D’autres auditeurs veulent qu’on leur change les idées et qu’on les fasse rire. Enfin, il y a ceux qui ont envie d’une présence réconfortante, de bonne musique et de matière consistante pour nourrir leur cerveau.

Il y a tout de même un truc qui a mal vieilli à la radio, et ce sont les publicités. Si certaines campagnes (émanant d’agences professionnelles) font parfois preuve d’originalité, un bon nombre donne l’impression d’être encore à l’époque de CJMS. Pauvres rédacteurs qui doivent se taper la vente de l’étiquette rouge, jaune ou bleue huit fois par année.

Tout comme la télé, la radio n’échappe pas au phénomène de « l’écoute en liberté ». C’est comme cela qu’est né le phénomène des balados, un terme largement galvaudé, utilisé à trop de sauces. Ce concept, qui offre le pire et le meilleur, va des documentaires ou des séries superbement réalisés à des talk-shows animés par des humoristes où la vacuité et l’humour facile abondent.

Aujourd’hui, tout est balado. Une émission préalablement diffusée en direct et archivée sur un site devient un balado. Il faudrait arrêter de s’énerver avec ça. Un balado n’est rien d’autre qu’un moment de radio que l’on peut écouter à sa guise.

Même si je suis devenu un adepte de cette écoute flexible, rien ne surpasse l’incomparable joie du direct. D’ailleurs, j’ai cessé de demander aux animateurs que je rencontre si leur émission est préenregistrée, car lorsque j’apprends qu’elle l’est, mon plaisir se ramollit.

Mais le top du top demeure une émission de radio en direct et devant public. Je ne comprends d’ailleurs pas pourquoi il n’y a pas davantage d’émissions qui sont présentées de la sorte.

J’ai passé de bons moments avec certaines voix au cours de l’été (salutations à Maxime Coutié et son équipe — mention spéciale à Sarah Murphy qui réussit à rendre la circulation et la météo palpitantes – et à Isabelle Craig d’ICI Première, de même qu’à Marie-Claude Lavallée et Philippe Cantin du 98,5 FM).

Mais comme la radio est aussi un rituel, je vais me glisser dans l’automne qui s’avance tranquillement en retrouvant les voix et les intonations que j’aime entendre. Comme cette saison est marquée par la nouveauté, je vais en découvrir de nouvelles. Je succomberai à certaines, je divorcerai rapidement de quelques autres.

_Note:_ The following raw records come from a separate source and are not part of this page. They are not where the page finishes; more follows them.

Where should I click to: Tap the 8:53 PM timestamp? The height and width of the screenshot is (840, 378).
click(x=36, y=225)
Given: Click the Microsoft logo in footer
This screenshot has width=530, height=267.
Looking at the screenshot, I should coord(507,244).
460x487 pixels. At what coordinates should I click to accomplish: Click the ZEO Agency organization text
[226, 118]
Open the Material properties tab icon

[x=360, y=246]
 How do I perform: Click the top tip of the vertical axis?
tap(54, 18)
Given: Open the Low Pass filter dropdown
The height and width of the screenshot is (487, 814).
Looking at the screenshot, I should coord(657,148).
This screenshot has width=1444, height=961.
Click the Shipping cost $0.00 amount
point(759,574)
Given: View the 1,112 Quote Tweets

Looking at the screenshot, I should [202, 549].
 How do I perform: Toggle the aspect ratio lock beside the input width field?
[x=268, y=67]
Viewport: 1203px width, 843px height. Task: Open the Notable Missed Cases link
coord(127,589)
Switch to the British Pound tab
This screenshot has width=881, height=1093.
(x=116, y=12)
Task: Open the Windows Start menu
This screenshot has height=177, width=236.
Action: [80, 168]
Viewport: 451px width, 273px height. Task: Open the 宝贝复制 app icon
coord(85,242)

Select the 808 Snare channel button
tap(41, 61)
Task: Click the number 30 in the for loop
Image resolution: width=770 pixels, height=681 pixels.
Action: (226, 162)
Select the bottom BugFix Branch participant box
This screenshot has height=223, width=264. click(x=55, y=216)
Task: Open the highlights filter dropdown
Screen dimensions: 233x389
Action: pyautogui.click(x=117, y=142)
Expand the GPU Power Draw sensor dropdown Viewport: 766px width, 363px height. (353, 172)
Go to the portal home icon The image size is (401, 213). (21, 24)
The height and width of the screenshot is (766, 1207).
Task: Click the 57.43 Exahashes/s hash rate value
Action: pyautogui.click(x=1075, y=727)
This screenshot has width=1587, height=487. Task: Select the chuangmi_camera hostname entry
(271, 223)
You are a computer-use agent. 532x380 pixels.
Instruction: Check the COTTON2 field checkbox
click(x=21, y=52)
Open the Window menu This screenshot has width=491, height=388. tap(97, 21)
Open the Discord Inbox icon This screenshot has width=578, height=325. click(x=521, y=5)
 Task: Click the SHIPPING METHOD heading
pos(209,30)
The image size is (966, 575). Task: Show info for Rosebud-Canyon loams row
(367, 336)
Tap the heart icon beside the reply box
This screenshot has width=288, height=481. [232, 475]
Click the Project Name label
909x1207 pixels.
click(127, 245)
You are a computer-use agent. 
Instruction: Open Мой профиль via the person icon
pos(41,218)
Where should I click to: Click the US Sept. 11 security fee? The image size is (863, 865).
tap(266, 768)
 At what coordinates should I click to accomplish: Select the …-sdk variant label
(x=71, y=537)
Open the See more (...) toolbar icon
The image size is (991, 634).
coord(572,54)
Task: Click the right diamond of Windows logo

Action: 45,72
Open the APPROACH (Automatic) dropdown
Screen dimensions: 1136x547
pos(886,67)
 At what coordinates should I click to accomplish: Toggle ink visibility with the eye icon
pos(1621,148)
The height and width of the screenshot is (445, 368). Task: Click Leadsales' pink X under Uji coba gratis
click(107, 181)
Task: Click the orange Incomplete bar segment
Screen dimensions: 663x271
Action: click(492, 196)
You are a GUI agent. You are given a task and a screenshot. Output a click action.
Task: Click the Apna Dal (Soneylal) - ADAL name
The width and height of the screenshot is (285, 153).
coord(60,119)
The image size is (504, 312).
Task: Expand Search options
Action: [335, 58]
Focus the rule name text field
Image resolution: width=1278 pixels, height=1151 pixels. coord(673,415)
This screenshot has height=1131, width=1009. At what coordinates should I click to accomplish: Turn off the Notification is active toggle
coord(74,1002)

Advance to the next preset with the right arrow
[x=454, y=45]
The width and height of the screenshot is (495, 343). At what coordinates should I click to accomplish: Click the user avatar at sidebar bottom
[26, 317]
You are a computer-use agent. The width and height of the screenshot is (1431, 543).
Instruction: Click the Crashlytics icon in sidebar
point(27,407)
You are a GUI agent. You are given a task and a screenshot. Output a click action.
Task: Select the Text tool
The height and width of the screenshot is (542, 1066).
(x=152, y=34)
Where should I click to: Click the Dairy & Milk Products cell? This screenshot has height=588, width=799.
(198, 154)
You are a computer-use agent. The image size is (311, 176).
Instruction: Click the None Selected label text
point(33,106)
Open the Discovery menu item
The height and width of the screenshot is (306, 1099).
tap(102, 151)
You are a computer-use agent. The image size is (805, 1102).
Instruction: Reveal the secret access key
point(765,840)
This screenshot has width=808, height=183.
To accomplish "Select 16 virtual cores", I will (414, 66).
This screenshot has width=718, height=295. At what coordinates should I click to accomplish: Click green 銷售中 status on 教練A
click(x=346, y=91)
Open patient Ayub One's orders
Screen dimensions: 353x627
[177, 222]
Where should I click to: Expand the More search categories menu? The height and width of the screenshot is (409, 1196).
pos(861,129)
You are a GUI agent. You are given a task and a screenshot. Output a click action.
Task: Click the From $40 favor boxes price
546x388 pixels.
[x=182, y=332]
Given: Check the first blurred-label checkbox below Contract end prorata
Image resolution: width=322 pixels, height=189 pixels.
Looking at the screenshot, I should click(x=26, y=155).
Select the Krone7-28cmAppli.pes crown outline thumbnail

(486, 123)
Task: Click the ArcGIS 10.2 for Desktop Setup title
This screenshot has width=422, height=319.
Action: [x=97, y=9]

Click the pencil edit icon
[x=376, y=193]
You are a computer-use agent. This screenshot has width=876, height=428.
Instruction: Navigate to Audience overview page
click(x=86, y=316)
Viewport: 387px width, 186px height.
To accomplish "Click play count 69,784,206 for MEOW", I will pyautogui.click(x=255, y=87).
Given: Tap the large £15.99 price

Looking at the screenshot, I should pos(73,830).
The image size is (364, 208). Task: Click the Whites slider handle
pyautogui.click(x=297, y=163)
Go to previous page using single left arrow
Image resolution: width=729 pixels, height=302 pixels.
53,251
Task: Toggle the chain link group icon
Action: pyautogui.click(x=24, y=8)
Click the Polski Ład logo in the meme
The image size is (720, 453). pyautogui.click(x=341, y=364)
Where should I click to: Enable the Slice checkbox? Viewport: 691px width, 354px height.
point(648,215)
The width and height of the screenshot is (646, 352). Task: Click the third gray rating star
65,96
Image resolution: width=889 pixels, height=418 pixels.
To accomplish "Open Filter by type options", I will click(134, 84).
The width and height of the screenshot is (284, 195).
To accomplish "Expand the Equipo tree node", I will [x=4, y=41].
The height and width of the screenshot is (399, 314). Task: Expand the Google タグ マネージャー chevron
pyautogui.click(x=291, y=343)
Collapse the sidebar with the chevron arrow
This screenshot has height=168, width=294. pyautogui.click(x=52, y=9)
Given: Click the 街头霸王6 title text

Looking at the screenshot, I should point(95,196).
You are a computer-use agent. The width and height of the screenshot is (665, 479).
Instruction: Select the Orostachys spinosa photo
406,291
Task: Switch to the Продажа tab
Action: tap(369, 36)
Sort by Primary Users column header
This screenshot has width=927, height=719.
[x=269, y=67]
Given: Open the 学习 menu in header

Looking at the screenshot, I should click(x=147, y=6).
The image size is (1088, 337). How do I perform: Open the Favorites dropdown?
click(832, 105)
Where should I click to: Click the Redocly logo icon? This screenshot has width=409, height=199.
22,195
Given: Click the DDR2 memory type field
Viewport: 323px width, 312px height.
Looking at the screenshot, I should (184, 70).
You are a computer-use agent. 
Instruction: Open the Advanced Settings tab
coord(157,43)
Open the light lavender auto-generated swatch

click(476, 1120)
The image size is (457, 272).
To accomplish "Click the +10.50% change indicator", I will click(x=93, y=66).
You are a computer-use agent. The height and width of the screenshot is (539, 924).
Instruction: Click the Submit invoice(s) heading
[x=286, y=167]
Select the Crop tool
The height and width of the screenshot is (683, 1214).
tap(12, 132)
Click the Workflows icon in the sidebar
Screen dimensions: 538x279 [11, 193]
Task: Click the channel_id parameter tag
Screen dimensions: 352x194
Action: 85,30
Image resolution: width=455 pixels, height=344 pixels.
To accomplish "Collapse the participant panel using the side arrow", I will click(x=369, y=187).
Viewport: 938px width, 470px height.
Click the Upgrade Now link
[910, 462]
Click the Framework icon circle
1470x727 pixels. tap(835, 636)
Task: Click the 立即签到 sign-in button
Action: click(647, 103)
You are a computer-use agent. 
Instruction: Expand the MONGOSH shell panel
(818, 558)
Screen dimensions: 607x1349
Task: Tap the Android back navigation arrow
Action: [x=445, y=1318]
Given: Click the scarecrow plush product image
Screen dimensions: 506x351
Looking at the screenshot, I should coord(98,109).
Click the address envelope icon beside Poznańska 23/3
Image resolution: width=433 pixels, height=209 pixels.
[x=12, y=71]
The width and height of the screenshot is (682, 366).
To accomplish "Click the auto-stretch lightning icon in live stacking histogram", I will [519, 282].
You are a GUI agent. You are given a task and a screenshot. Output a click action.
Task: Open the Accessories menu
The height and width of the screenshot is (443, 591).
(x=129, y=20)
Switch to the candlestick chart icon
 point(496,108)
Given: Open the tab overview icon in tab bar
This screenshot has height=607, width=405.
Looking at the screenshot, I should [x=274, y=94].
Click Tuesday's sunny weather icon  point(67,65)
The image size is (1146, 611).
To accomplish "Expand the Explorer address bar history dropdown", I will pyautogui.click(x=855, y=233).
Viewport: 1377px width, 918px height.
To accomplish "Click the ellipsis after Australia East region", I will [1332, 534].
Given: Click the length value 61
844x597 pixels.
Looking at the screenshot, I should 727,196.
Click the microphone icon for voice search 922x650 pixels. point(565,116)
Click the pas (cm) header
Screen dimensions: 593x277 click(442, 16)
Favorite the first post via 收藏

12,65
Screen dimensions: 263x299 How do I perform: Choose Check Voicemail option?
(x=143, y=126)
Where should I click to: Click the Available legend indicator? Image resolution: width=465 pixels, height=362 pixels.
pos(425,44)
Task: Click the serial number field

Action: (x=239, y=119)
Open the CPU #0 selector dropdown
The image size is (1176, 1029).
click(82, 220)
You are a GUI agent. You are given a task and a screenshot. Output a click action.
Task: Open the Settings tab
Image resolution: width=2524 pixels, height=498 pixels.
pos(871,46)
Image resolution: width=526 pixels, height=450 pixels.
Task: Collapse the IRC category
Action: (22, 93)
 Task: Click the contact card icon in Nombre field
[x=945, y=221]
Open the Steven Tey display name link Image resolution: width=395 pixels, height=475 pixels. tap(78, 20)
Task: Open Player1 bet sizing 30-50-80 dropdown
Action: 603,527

Dans ma cuisine ou mon auto, je répondrai à voix haute à certains animateurs, je corrigerai mentalement les fautes de français de quelques autres. Je noterai une suggestion de livre ou de disque d’un chroniqueur, je casserai du sucre sur le dos d’un autre dans un souper avec des amis.

J’ouvrirai la radio quand j’aurai besoin d’une présence, je la fermerai quand ça sera le chaos et que je sentirai qu’on m’a exclu du groupe. Je serai impitoyable avec une nouvelle émission avant de me dire qu’il faudrait bien que je lui laisse une seconde chance.

Et puis, arrivera ce moment de grâce où un animateur ou une animatrice soumettra une question juste et pertinente à un invité qui lui répondra par une réponse également juste et pertinente. Je me dirai que cette rencontre devait se produire. Et que ce dialogue, comme tous les dialogues sensés, est la moelle de la radio.

Pourquoi changer ça ? Pourquoi voudrait-on détruire ce qui fait de nous des êtres humains ?

Il y a tant de choses dans la vie qui tentent de nous faire croire le contraire.